Durante mi estancia en la Escuela de Winchester, la paleta se me llenó de tonos apagados, de grises, tierras quemadas y sombras naturales. Fue algo sin premeditación; pintaba al aire libre y la pintura se mezclaba con las pequeñas gotas de agua que no cesaban de caer de aquel cielo extranjero. Sin embargo, mis colegas ingleses, al contrario de lo que me pasaba a mí, usaban, en general, colores chillones para sus lienzos, con pintura incluso fosforescente; pienso que sería la búsqueda de una luz que a duras penas se abría paso entre las omnipresentes nubes.
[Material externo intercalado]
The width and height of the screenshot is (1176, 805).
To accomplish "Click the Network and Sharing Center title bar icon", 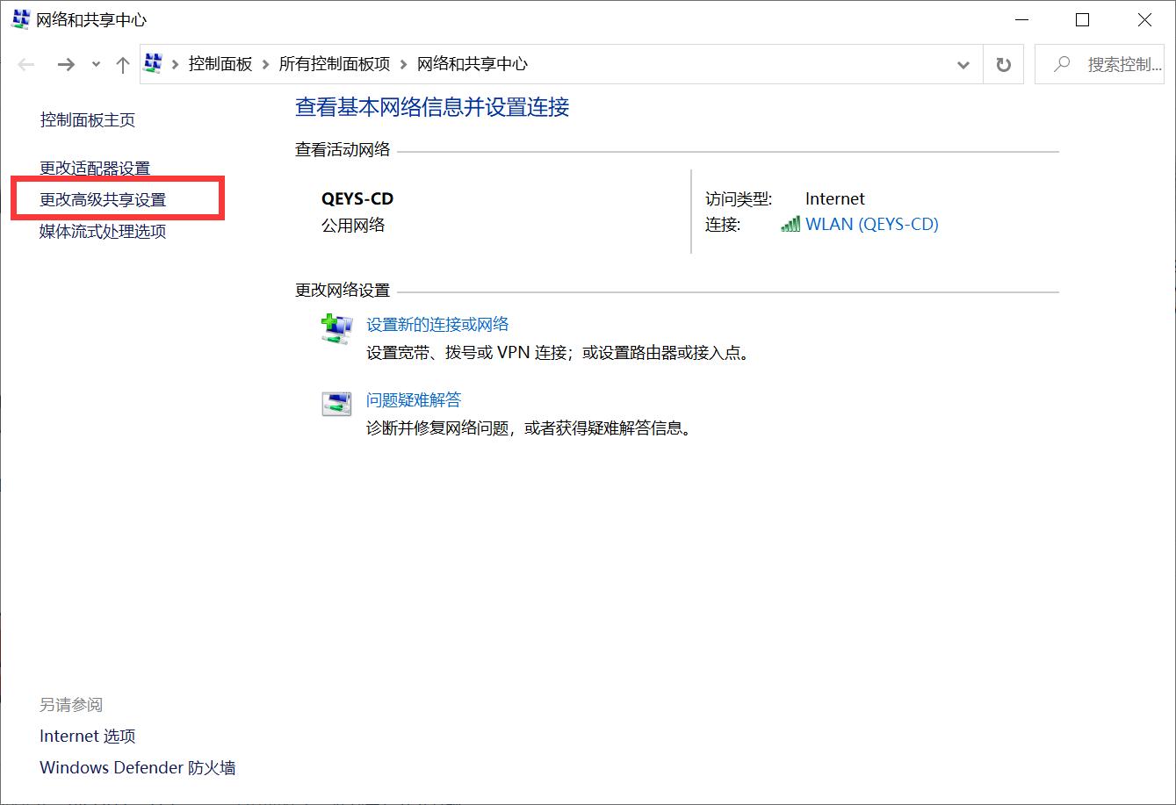I will click(19, 18).
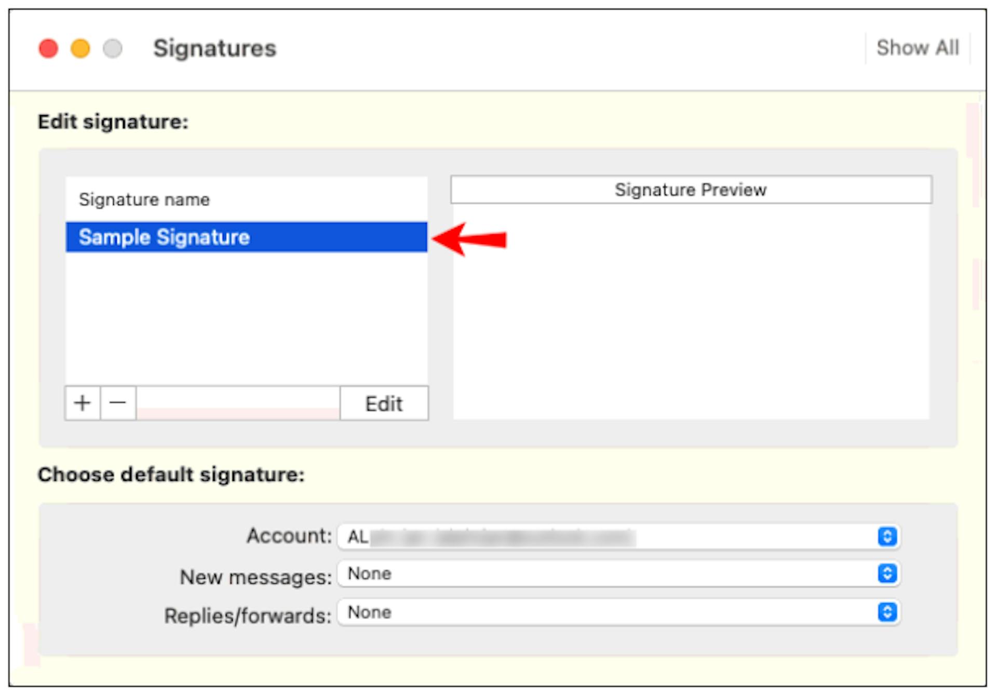The image size is (997, 697).
Task: Click the Signatures window title
Action: pyautogui.click(x=214, y=48)
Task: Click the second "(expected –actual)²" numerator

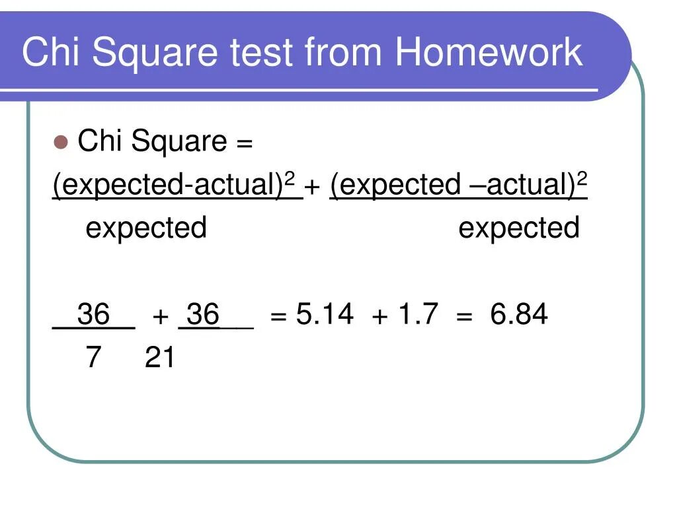Action: pyautogui.click(x=458, y=186)
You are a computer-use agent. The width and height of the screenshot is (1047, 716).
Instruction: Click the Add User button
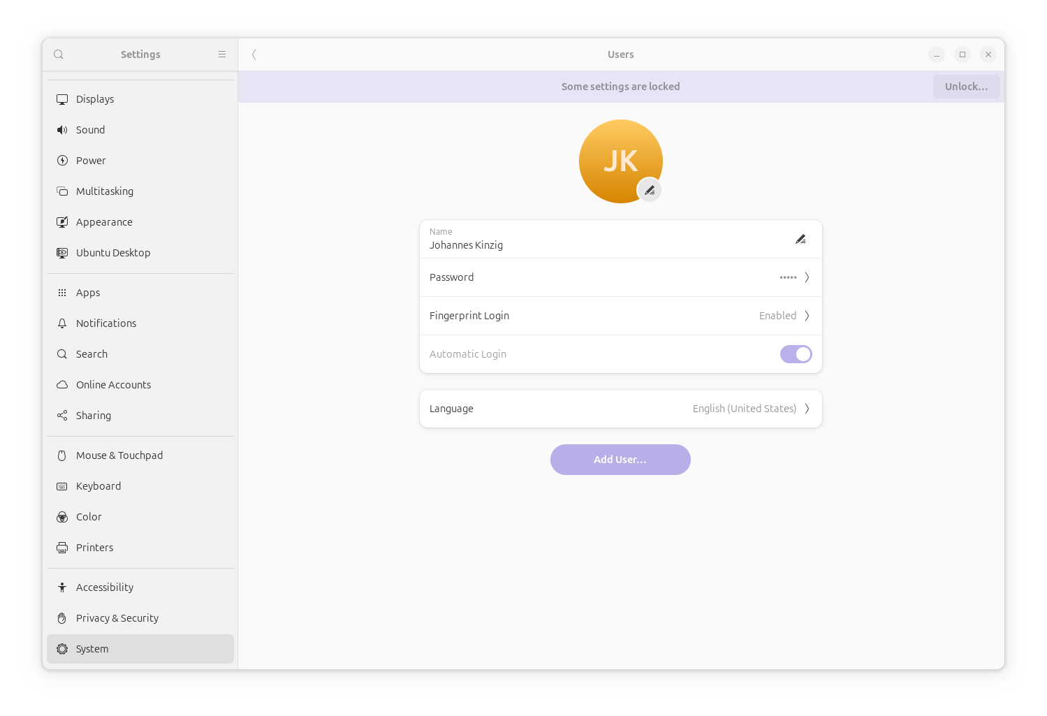pos(620,459)

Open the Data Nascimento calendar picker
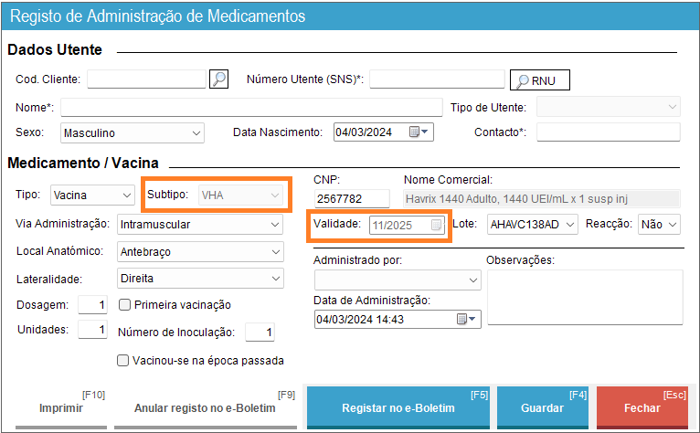pyautogui.click(x=419, y=132)

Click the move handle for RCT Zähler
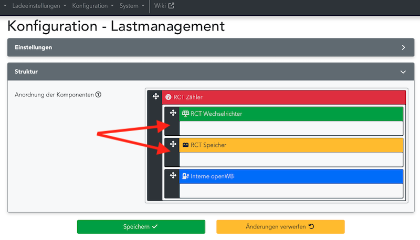point(155,97)
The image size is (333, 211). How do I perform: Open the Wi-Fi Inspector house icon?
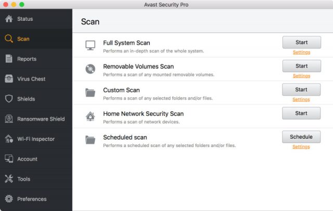[x=9, y=139]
Nunca entendí el método de enseñanza que tenían. Cada alumno tenía su propiedad privada dentro de la Escuela: su space; seis metros cuadrados a lo sumo y separado de los otros por tabiques de madera. Cada alumno personalizaba su espacio con textos que colgaban con chinchetas, fotos, apuntes y objetos familiares. Al llegar por la mañana —no estaba clara la hora—, cada estudiante se ponía a trabajar hasta que llegaba un profesor a ver lo que estabas haciendo; se sentaba frente al alumno y discutían y discutían acerca de la obra, pero no eran consejos pictóricos sino más bien se dirigían al “concepto”. Cada alumno era libre de escoger una técnica u otra, lo importante era lo que se quería transmitir con aquel cuadro. Yo, en mi fuero interno, analizaba la situación: ¿por qué tanto concepto si tantos no saben pintar? También podía resultar que al ser una asignatura de último curso, las cuestiones técnicas se daban por sabidas..., sí, pero… ¡qué lagunas! Un día, trabajando en mi space, me encontraba aplicando unas capas de encáustica a un dibujo sobre tabla, al pasar una chica por el pasillo observó lo que estaba haciendo (hay que decir que mi space era de lo peor, sin ninguna intimidad), aquella chica, sorprendida y con cara de extrañeza, me preguntó: "¿qué es eso?" Cuando le expliqué en qué consistía la encáustica, escuchaba como si le estuviera hablando del descubrimiento del nuevo mundo; ¡la encáustica!, que se remonta a los griegos y romanos...
¿Cómo se puede pintar si se desconocen los materiales? En honor a la verdad, también hay que decir que algunos de aquellos estudiantes, se buscaban la vida por su cuenta y lograban cosas interesantes.